-- Provided material --
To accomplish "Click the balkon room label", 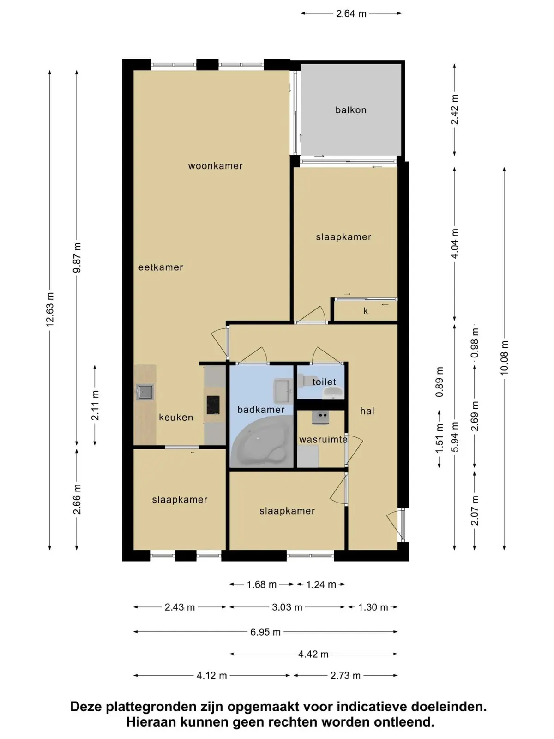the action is click(350, 110).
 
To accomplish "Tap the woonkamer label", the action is click(215, 166).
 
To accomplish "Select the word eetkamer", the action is click(161, 267).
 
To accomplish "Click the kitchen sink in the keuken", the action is click(145, 392).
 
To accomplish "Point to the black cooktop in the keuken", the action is click(213, 405).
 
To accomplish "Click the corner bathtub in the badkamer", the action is click(261, 442).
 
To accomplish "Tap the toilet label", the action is click(324, 382).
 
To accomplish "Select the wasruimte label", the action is click(323, 440).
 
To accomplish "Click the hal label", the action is click(367, 411).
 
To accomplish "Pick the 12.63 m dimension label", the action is click(50, 310).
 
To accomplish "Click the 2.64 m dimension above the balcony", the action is click(351, 14).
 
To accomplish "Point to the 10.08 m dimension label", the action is click(504, 357).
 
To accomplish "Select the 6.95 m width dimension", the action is click(265, 632).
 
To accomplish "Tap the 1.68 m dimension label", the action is click(261, 584).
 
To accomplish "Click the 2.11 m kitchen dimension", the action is click(95, 406).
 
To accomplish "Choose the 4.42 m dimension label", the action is click(313, 654).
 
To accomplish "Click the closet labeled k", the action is click(366, 311).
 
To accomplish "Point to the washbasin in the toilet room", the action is click(333, 393).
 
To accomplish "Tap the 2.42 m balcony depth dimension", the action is click(454, 110).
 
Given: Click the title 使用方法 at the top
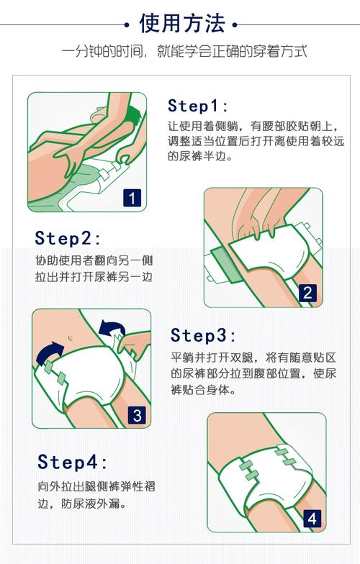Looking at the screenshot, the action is pyautogui.click(x=182, y=24).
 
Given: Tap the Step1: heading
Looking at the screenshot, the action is pyautogui.click(x=197, y=106).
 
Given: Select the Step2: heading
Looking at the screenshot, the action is pyautogui.click(x=68, y=238).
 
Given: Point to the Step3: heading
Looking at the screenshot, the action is pyautogui.click(x=203, y=335).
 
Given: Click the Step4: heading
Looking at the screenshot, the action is pyautogui.click(x=72, y=462).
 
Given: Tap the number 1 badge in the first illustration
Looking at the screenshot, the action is pyautogui.click(x=132, y=199).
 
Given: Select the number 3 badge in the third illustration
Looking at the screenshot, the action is pyautogui.click(x=137, y=416).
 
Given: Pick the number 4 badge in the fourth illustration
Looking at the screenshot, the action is pyautogui.click(x=312, y=519).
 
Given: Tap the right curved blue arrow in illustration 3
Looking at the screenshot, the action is pyautogui.click(x=112, y=327).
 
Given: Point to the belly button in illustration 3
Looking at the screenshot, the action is pyautogui.click(x=70, y=338).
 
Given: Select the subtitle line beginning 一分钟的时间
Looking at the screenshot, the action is pyautogui.click(x=184, y=52).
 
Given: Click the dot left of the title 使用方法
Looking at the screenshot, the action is pyautogui.click(x=127, y=25).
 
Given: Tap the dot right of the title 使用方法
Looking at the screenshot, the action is pyautogui.click(x=235, y=25).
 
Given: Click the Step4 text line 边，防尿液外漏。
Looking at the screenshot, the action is pyautogui.click(x=82, y=504).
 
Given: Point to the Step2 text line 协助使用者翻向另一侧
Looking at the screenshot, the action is pyautogui.click(x=94, y=260).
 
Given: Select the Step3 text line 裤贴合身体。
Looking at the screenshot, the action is pyautogui.click(x=203, y=390).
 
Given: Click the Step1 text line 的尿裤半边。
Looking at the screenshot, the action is pyautogui.click(x=200, y=156).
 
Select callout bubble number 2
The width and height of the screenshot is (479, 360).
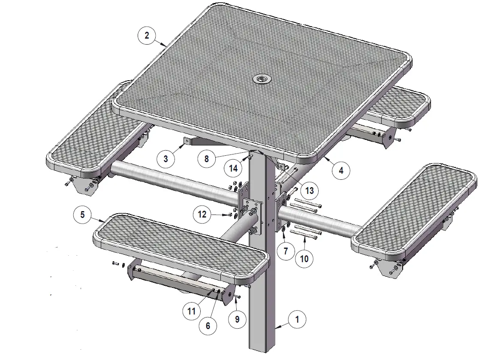(147, 35)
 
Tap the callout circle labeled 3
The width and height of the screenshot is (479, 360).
(166, 158)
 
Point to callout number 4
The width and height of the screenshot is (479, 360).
(341, 170)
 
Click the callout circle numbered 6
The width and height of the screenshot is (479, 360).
(208, 326)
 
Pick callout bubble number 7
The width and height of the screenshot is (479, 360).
(286, 251)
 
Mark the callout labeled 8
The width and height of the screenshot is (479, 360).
(206, 158)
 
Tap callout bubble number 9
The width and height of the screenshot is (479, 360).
(237, 319)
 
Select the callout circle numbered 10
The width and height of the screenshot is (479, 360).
(304, 259)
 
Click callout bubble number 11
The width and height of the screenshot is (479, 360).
(190, 311)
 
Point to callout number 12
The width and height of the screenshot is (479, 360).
(202, 214)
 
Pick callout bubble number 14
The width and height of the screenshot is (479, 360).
(233, 169)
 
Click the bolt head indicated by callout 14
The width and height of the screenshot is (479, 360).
(248, 158)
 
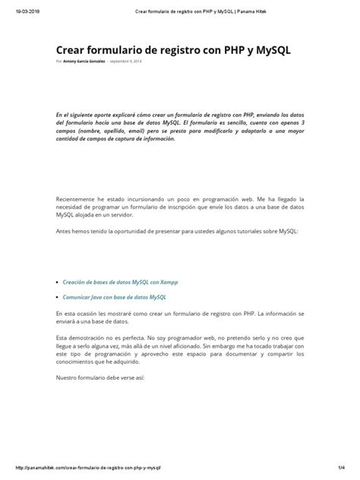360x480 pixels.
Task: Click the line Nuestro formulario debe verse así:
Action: point(99,377)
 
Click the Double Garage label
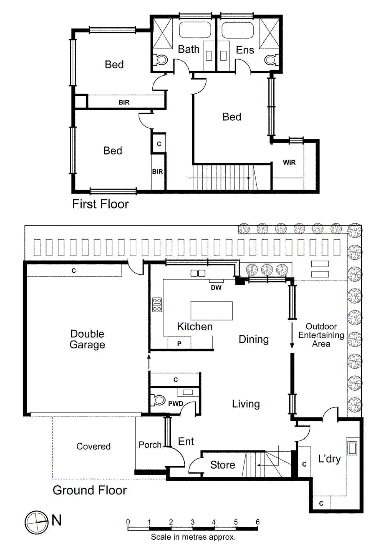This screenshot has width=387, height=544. pos(87,339)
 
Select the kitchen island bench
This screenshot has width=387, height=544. pos(211,310)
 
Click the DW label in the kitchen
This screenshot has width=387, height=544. pos(216,287)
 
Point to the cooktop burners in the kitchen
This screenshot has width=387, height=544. pos(157,305)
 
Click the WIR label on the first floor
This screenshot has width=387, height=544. pos(289,162)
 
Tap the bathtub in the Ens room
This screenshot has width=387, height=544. pos(237,30)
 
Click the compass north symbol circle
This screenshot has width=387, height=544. pos(36,522)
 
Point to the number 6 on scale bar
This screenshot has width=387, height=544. pos(257,522)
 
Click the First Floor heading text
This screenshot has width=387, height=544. pos(100,204)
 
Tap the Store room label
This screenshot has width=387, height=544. pos(222,465)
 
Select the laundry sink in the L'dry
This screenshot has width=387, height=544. pos(352,448)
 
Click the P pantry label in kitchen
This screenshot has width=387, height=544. pos(179,344)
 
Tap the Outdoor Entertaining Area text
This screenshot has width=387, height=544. pos(321,335)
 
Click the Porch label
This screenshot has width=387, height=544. pos(150,445)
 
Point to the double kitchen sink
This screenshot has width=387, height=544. pos(198,273)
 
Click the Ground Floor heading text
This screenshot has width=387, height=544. pos(90,490)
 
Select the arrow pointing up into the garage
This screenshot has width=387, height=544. pos(149,361)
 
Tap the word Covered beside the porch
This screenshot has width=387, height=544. pos(93,446)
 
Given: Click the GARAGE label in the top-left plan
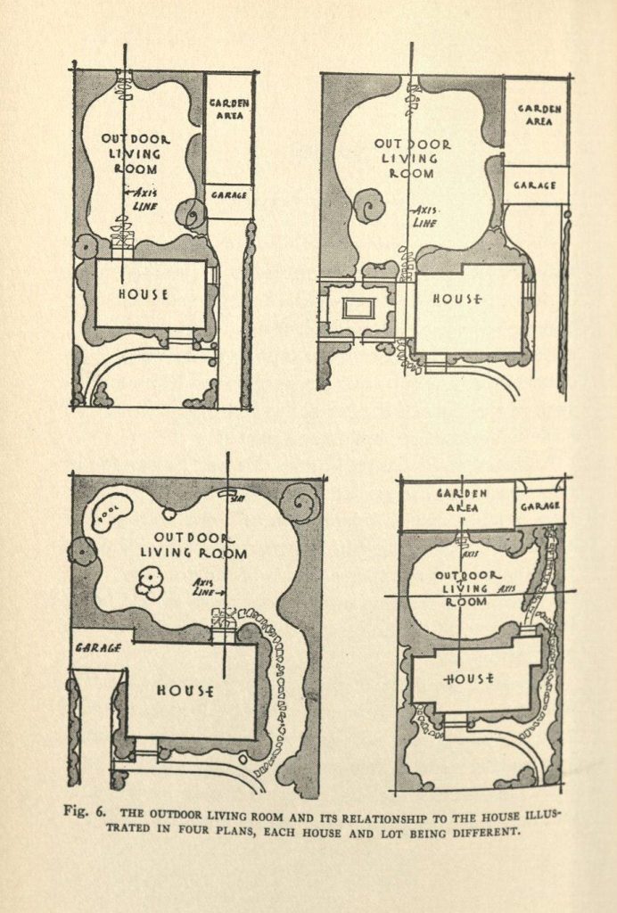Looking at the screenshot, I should (x=229, y=194).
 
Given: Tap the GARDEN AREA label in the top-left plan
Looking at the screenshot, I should (x=229, y=109).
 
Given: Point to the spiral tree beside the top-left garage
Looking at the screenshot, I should (x=191, y=214).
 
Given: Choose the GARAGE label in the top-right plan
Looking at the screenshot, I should (x=536, y=185).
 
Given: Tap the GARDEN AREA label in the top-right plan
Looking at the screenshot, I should (x=539, y=115).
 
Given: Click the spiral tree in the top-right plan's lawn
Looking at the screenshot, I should (x=368, y=206).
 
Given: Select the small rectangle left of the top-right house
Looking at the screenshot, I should (x=358, y=308).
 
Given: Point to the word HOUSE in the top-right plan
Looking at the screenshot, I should (x=457, y=300).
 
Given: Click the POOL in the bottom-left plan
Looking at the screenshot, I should (x=111, y=513).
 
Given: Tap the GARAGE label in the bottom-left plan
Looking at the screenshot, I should (x=98, y=648).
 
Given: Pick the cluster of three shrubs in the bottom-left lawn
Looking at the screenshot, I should (x=149, y=585).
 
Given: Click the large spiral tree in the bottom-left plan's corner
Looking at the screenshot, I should (x=300, y=503).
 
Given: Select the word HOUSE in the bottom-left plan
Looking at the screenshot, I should (x=185, y=690).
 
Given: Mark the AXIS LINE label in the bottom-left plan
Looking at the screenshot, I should (x=207, y=588).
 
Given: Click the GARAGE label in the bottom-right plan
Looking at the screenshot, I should (x=539, y=506).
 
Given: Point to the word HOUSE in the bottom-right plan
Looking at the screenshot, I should (x=469, y=679).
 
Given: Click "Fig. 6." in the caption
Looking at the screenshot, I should (x=87, y=813).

-- Task details --
Swap "callout" for "marker" throughout the stretch of lines from the one containing "Tap the callout circle labeled 3" through the one containing "This screenshot has width=387, height=544. pos(87,339)", leaving everything else unchanged. Give only those lines, without the pictures.

-- Exercise response --
Tap the marker circle labeled 3
The width and height of the screenshot is (479, 360).
(166, 158)
 
Point to marker number 4
The width and height of the screenshot is (479, 360).
(341, 170)
 
Click the marker circle numbered 6
The width and height of the screenshot is (479, 360).
(208, 326)
 
Pick marker bubble number 7
The width and height of the screenshot is (479, 360).
(286, 251)
 
Mark the marker labeled 8
The width and height of the screenshot is (479, 360).
(206, 158)
 
Tap marker bubble number 9
The width and height of the screenshot is (479, 360).
(237, 319)
 
Select the marker circle numbered 10
The width and height of the screenshot is (479, 360).
(304, 259)
 
Click marker bubble number 11
The width and height of the screenshot is (479, 360).
(190, 311)
 
Point to marker number 12
The width and height of the screenshot is (479, 360).
(202, 214)
 
Pick marker bubble number 14
The width and height of the screenshot is (479, 360).
(233, 169)
 
Click the bolt head indicated by marker 14
The width and height of the screenshot is (479, 360).
(248, 158)
 
360x480 pixels.
Task: Click the line Nuestro formulario debe verse así:
Action: point(99,377)
 
Click the Double Garage label
This screenshot has width=387, height=544. pos(87,339)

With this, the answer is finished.